海辺

 足首に心地よい冷たさが打ち付けている。いつの間にか海にいたようだ。夢なのだから、不思議なことが起きても仕方がない。

國香くにか

「……!」

 潮の香りに驚いていた私の耳に、大好きな声が滑り込んできた。

「笠沼、さん?」

「ああ……やっぱり國香だ」

 そう、笠沼さんは呟いて、私をぎゅっと抱き締める。時折、ふふ、と嬉しそうな笑い声が耳元で跳ねる。──笠沼さんだ。

「笠沼さん……」

「久しぶりだね、國香」

「うん、久しぶり」

「元気にしていたかい」

「……うん」

 心配させたくなかった。自分は元気にやっていると、そんな簡単な嘘すらすんなりとつけなかった。
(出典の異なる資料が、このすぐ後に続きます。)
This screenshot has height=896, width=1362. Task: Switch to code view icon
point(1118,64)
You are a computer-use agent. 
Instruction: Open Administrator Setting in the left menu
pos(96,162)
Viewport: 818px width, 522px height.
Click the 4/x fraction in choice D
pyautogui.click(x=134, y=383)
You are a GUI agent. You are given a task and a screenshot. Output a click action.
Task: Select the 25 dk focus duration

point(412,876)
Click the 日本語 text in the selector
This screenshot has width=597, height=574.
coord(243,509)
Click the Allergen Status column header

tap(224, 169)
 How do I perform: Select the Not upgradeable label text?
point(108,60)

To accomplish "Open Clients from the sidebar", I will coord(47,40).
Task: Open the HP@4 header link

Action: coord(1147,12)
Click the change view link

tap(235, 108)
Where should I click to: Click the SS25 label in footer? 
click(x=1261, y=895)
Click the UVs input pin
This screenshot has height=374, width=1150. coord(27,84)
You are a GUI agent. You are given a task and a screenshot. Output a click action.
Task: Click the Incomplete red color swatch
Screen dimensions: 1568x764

「ちょっと口ごもったなー、ほんとは元気じゃないんでしょう」

「はは……うん、まだ、立ち直れなくて」

「もう三年経つのに」

「長かったけど、ずっとあなたが心にいて、忘れられないの……」

「忘れて欲しくはないよ、國香」

 そう言って、彼は私の髪をさらさらと撫でる。

「ずっとずっと僕のことを好きでいて欲しいからね。忘れて欲しいとは思わない。でも、そろそろ元気になって欲しいな」

「……うん」

「うん、それでいいよ」

 彼は頭にぽんと手を載せて、わしゃわしゃと撫でる。

「髪崩れるからやめてっていつも言ってるじゃん」

「今日はいいでしょ、夢なんだから、起きたら直せばいい」

「……そうだね」

 彼にも、ここが夢だと分かっているのだなと少し悲しくなる。そして当たり前に彼は、この時間が有限であることを口に出す。

「……ずっと、一緒にいたいよ」

「ふふ、うん、僕もだよ。でも君はまだ生きていてくれよ、僕の分まで」

「でも……」

「久しぶりの邂逅なのに、そんな顔しないで」

 笠沼さんは困ったように笑う。

「せめて、笑って一緒に過ごしたい」

「……わかった、ごめんね」

「うん、良いんだよ。謝らなくていい」

「うん、ごめん……」

「ほら、ふふ、いつもたくさん謝ってたねぇ」

 崩した髪を、彼は優しく戻しながら私の頭を撫でる。手のひらの温もりが懐かしくて、けれど鮮明に覚えていて、じわりと視界が歪んだ。

「ああ……泣かないで」

 焦ったような、困ったような声が聞こえた。笠沼さんは私の頬を両手で包み込む。

「ほら、僕はここにいるよ」

「うん……」

 私は頬にある手に、自分の手を重ねる。その温もりに、私の頭を預ける。

 しばらくして呼吸が落ち着いた頃、笠沼さんは指で流れた涙を拭ってくれた。

「大丈夫?」

「うん、大丈夫」

「良かった」

 また、頭を撫でてくれた。なんだか子供扱いされているようだったけれど、今日くらいはいいかな、とされるがままになっていた。

「ねえ、國香」

「ん……?」

「キス、しない?」

 久しぶりのその単語に、心臓が跳ねた。私が驚いた顔をしたのか、笠沼さんはふふと笑った。

「可愛いね、國香は」

 からかうような、けれど心から愛おしいと思っているような声色だった。久しぶりの優しく、甘い声。三年前までの四年間で慣れきったと思っていたが、まだまだ私は初心なようだった。

「こっち向いて」

 私はそれに返事せず、顔を笠沼さんの方へ向けることで応える。

「目瞑って」

 それにも返事はせず、目を瞑って応える。頬に手が添えられた。笠沼さんが少し笑ったのが感じられた。何か、変な顔でもしていただろうか。唇に柔らかい感触。初めてのキスの時、男の人の唇も柔らかいのだなと変に感心したのを思い出した。頬の手のひらの感触が消える。私は目を開く。


『ごちそうさま』


 目の前は、暗闇だった。


 * * *


「──っ!」

 恐ろしさに目が覚めた。体ががたがたと震えている。寒くもないのに体の芯が冷えきっていて、そして暑くもないのに冷や汗が止まらない。さっきのは、なんだった?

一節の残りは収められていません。